Father went on and on about peace in our hearts, in the world, in the church, in our families. There were several homilies in that sermon. I listened intently to Father since I seldom get to hear sermons in Italian. I understand it very well, but my vocabulary is a bit stunted, so I don't know some words and have to put things together, but I got most of what he was saying.

It was good to look at him as he was preaching to us. There is an important engagement that takes place between the preacher and the one who listens. It is important to establish eye contact and appear to the preacher to be agreeing or to be interested in what he is saying.

But for the prayers the priest prays to God on our behalf, that is a different question altogether. I did not want to look at Father's face or facial expressions during his prayers, especially the canon. What is there to see? I found it distracting to me to have to look him in the face during prayer and almost an intrusion into something that is both highly personal, although a public act, but also for us.

I find myself not looking at the priest at these times and focusing on other things or close my eyes.

Then on Sunday I attended Mass a the Duomo in Napoli, the Cathedral of Saint Januarius. I wanted to go back to the Cathedral and personally thank Saint Januarius for healing my bad knee and putting it back into proper alignment or back in joint. It is functioning marvelously.

Little did I know that Mass was going to be in his chapel in this huge Cathedral. And little did I know that the priest would be celebrating at the original altar ad orientem. The Introductory Rite and Concluding Rite were from his presiding chair, but the Liturgy of the Eucharist ad orientem.

I felt he was one of us in the congregation, facing the same direction as we and it was less clerical and not about him or his facial expressions. As you can tell from the photo I had to stand at the back of the chapel. We were all facing The Lord together including the priest who, called from the fully initiated laity, represents us all at the altar. This is marvelous and it didn't depend on one priest, he could have been me, the pope or the cardinal of the Archdiocese of Napoli! It didn't matter!

I was not distracted and gladly looked toward him at the altar and his gestures there spoke volumes. The Mass was all in Italian, but universal nonetheless. A non-Italian speaker could have had their English missal and followed along as one might do in the Latin Mass. But it was the same Mass.

He did do some rubrical things that I do not do when celebrating the OF ad orientem. After each consecration, he turned to the congregation to show the Host and Chalice. However for the "Through Him, With Him, he elevated these high with his back to us. I can see why he did what he did. The consecration elevations are for us to see and the Through Him elevation is toward God.

He also faced us for the Pater Noster which was wrong since he turned away from the consecrated elements there. Over all it was a simple Sunday Mass in a spectacular setting. Thank you Saint Januarius!


John Nolan said...

The rubrics for the NO are a bit vague for the second part of the Mass, the Liturgy of the Eucharist; one priest I know turns to the congregation for the Preface dialogue, but remains ad orientem for the Our Father.
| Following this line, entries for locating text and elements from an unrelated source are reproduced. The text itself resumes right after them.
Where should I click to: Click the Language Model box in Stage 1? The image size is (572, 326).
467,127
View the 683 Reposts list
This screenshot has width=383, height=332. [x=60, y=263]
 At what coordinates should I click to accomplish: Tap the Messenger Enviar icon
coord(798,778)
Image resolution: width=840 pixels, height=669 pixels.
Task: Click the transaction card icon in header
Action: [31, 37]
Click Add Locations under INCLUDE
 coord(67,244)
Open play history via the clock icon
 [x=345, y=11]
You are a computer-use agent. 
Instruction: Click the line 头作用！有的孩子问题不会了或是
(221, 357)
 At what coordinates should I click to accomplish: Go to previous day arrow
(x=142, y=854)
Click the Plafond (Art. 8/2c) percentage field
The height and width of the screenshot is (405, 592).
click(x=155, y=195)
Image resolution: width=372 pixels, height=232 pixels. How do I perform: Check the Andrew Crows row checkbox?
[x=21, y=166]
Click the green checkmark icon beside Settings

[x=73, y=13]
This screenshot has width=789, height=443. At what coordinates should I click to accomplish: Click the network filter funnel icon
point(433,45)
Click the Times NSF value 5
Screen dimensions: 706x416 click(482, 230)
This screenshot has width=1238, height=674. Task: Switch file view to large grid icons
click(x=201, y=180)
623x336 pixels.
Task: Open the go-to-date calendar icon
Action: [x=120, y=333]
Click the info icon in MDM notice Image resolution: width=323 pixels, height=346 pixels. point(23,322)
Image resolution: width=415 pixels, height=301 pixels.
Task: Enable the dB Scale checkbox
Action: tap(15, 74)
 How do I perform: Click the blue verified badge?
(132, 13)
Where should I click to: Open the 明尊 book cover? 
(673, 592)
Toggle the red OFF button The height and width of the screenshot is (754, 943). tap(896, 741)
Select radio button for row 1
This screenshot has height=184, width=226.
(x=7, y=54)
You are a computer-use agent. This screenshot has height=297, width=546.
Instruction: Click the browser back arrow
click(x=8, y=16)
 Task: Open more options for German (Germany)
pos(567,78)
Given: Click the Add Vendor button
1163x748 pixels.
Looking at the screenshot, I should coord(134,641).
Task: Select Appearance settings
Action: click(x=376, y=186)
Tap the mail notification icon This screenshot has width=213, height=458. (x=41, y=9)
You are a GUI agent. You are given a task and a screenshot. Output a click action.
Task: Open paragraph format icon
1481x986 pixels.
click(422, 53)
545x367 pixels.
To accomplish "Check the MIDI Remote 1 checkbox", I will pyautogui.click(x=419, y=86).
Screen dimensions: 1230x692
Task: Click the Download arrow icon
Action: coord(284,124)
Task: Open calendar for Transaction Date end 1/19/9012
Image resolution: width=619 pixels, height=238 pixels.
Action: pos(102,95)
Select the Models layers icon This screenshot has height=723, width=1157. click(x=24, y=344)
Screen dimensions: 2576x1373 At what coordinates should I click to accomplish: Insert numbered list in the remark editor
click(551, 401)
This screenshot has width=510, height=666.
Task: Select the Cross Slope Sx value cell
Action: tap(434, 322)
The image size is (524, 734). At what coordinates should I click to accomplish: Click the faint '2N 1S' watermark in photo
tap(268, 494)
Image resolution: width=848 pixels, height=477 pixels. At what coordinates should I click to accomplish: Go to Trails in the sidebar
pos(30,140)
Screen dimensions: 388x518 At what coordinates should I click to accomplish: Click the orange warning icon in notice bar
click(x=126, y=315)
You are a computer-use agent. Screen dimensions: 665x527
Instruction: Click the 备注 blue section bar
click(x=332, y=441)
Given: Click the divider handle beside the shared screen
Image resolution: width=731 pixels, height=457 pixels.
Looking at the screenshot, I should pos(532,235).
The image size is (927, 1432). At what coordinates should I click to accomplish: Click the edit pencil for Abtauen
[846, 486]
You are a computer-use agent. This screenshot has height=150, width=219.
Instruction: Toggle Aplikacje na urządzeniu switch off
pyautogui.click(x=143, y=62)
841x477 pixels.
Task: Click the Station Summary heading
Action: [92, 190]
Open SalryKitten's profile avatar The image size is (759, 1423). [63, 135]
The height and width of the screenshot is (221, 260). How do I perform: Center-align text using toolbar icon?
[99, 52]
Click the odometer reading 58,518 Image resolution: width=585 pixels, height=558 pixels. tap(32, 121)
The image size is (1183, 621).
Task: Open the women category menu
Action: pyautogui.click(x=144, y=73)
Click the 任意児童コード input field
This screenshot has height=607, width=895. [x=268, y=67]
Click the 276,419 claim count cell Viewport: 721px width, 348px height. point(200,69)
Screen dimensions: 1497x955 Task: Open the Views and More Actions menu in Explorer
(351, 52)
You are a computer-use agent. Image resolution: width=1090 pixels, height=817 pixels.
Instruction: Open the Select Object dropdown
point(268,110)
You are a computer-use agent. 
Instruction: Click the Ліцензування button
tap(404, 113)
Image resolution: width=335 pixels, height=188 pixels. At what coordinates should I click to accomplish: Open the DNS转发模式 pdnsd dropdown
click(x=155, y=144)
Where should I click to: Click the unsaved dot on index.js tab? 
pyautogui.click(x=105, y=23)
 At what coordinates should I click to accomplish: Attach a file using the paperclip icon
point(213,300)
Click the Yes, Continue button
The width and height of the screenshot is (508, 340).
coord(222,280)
I do notice that during the Pater Noster some in the congregation adopt the "holding the imaginary beachball" posture, and would be intrigued to know where it originated. Did someone see Mahometans in prayer and think "Gee, that's cool, I think I'll do that next Sunday" and others copied it because they thought it to be correct?

Henry said...

John, perhaps from the frequent mention of praying with raised hands in the psalms? E.g. Ps 28(27):2 63(2):5, 134(133):2

John Nolan said...

Henry, yes it's a possibility, but the psalms have been around a long time and this is a very recent affectation. Preferable to holding hands, though!

Gene said...

It is a bleed-over from protestant charismatic nonsense. They like to reach for heaven and wave their hands all over the place. Priests need to start telling people that the oracular gesture is a Priestly gesture and it is a liturgical abuse for laity to use it. Besides, it is silly and annoying to the rest of us.